Wass is dass “Mission life”?
- Jessica Morningstar
- Aug 12, 2019
- 2 min read
Updated: Sep 28, 2019

I’ve read about mission life, I especially liked the book “Emergency sex” about a women’s experience working for the UN in conflict zones. I’ve been keen on it for years (referring to the mission life, naturally, although emergency sex sounds like something I could use more of). I hear colleagues use the term “mission life” a lot so am observing and starting to figure out what it's all about. I'm sort of on my own mission to make sense of it. There’s a lot of loneliness, longing for loved ones. Looking forward to leave (of which there are a generous number of days), talking about leave plans, reporting on actualized leave experiences. This basically means that you spend a week stressing to wrap up work ahead of going on leave and when you return you’re catching up on the piled up work. So in between leaves there are a few weeks of “normal work”.
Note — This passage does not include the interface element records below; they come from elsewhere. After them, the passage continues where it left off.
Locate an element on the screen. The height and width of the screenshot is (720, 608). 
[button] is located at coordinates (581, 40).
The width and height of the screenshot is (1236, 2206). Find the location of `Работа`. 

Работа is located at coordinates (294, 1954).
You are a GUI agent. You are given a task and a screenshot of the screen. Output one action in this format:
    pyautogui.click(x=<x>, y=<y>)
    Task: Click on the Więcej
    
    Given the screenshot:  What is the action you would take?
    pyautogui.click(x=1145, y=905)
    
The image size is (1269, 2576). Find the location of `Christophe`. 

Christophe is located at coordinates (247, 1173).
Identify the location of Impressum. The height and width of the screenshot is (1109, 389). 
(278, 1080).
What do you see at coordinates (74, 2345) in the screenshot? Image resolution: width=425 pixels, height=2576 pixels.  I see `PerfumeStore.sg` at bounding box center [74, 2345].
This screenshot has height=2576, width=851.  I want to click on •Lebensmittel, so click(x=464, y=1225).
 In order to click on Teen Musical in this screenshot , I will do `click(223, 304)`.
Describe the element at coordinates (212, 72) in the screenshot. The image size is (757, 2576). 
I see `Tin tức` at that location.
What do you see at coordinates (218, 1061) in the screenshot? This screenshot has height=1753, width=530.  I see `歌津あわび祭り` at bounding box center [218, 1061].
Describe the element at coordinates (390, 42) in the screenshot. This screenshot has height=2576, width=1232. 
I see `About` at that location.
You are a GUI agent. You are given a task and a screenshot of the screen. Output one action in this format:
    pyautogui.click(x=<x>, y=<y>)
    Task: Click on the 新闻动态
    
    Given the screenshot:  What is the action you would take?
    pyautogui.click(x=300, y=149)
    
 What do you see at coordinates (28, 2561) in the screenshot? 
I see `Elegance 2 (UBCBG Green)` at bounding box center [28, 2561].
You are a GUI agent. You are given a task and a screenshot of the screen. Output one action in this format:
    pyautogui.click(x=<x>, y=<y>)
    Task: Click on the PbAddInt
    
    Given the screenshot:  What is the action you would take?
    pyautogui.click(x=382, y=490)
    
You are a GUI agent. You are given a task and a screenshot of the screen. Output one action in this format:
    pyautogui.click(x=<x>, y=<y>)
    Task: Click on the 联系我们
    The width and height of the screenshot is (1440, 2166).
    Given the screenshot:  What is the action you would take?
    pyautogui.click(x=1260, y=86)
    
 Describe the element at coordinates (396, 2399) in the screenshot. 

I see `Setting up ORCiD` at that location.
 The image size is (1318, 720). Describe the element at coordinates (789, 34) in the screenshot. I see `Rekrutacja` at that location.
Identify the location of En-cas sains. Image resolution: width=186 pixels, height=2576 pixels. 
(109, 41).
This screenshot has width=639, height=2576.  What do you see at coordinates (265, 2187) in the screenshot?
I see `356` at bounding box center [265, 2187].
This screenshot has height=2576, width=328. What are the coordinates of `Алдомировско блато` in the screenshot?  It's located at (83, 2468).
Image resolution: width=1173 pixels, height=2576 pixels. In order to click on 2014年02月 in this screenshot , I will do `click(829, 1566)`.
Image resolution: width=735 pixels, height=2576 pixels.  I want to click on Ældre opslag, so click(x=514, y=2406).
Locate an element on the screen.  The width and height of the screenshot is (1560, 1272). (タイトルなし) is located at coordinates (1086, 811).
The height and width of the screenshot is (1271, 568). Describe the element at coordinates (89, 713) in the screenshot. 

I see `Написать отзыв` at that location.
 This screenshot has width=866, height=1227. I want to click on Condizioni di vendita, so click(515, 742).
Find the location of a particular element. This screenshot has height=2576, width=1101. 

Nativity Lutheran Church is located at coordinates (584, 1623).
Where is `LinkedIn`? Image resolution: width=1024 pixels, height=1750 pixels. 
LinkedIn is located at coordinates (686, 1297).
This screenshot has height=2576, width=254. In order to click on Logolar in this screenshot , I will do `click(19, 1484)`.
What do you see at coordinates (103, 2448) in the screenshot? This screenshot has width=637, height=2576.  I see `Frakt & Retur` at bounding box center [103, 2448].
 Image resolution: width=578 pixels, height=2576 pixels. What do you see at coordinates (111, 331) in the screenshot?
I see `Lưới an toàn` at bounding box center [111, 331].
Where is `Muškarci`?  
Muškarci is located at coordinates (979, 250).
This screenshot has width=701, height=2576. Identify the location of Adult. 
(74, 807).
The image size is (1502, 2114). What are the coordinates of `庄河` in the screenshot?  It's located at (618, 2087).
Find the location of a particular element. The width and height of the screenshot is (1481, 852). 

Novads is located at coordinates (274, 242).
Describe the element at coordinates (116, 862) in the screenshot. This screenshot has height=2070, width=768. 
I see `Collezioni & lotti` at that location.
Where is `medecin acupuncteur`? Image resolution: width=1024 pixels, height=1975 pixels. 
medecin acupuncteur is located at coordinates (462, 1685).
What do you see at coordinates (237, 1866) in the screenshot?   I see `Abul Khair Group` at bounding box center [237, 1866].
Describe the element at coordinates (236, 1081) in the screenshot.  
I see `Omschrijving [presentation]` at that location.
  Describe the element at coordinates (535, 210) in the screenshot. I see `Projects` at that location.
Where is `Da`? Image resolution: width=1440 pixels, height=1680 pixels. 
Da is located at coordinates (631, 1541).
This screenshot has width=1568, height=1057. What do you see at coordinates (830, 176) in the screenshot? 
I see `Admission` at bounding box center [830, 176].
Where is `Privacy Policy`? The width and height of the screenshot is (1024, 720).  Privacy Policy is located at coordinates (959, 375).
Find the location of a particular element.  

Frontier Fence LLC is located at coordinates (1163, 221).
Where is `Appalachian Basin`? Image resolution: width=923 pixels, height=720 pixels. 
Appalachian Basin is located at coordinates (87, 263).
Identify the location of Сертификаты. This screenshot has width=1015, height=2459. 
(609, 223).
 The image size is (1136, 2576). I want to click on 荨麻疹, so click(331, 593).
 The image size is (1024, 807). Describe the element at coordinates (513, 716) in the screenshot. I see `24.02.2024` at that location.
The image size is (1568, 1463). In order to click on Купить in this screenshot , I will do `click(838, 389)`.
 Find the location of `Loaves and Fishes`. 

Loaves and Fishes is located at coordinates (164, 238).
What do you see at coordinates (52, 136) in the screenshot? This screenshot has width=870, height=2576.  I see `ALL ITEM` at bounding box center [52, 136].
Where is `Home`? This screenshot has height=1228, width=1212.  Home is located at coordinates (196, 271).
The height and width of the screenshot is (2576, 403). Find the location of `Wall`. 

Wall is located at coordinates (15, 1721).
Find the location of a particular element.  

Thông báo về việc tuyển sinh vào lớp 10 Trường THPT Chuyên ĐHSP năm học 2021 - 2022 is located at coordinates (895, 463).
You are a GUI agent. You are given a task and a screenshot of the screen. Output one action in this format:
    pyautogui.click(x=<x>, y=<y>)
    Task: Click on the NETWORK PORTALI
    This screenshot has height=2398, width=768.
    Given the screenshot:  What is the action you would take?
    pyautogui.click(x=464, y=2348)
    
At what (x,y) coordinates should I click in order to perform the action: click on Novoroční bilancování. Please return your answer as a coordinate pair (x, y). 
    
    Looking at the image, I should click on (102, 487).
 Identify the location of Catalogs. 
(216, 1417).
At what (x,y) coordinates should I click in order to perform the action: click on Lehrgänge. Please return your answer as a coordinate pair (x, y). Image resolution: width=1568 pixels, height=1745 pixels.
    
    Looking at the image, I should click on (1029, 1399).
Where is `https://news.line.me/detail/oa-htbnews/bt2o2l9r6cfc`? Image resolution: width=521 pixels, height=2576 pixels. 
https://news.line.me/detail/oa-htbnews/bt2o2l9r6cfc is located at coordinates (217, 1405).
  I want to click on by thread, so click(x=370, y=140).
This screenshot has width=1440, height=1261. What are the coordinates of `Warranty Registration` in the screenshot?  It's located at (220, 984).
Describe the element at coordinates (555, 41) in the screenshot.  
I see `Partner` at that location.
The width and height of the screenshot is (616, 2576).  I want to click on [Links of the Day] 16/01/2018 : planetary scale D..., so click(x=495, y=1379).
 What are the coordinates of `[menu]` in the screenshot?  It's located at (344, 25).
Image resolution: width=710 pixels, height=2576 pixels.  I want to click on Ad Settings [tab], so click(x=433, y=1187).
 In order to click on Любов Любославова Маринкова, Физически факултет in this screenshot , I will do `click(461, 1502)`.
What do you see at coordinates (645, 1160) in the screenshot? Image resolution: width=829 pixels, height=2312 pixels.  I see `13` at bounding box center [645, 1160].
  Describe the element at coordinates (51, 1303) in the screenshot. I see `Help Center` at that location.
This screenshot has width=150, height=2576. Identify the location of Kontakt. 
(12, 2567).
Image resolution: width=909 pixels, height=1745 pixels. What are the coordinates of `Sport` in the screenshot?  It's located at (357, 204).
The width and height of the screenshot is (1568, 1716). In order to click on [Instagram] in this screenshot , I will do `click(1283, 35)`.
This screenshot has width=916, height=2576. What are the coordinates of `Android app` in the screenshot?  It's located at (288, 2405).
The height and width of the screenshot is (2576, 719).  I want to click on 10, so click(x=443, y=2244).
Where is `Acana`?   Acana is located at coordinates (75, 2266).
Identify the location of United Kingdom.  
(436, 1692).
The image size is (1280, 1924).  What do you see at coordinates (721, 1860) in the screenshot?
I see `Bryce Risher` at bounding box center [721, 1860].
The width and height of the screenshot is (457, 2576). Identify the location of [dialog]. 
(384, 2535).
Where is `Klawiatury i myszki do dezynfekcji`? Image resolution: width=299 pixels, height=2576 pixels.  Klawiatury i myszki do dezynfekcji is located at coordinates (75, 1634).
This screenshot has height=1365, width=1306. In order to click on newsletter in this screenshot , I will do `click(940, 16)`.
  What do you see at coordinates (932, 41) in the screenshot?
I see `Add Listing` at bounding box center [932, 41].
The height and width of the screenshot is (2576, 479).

And since there’s such a massive rotation of leaves you’re most likely to be filling in for a colleague on leave while doing your own work, a lovely double-tasking situation. The massive staff rotation means you’re probably starting your new job with a very limited handover. I’ve been on the job for already two and a half months and I’m still discovering new responsibilities. Some mission tasks have a sense of urgency while other things would make Kafka laugh out loud. There’s a mix of “temporary permanence”, most likely from the very short mandate periods (one year and only recently two years). Some colleagues have limited contracts and seem to be focused on squeezing the experience to the core, while others have been here forever (eight years?!?) and have either become cynical or have no other place to call home and are still going strong.
The social aspects are most significant, at least for me. Longing to make new friends, to be included. High school dejavu? I’m like a sponge looking to soak up human connections. Gotta find me the colleagues I can “vibe with”. I'm already making good progress on "project find my people".
And restricted freedom of movement is killing me! And all the rules and regulations. I’m struggling with getting used to having to get approval for private weekend travel outside the city limits, for simple work outputs and initiatives. I feel like a rebellious teenager. A colleague said, “I’ve stopped fighting it, it hurts less that way”. Ok Jess. Just go with the flow.
Many colleagues have worked at other missions where it's "real mission life" (Somalia, Iraq, Afghanistan), according to them our Georgia mission it's "civilian life". I guess it's somewhere in between, a hybrid of sorts.
Mission life? Yeah it’s a mix of adventure, opportunities, loneliness, personal growth and storymaking. I'm still a newbie, and I have a lot more to figure out. But hey, right now I wouldn’t trade it for the world.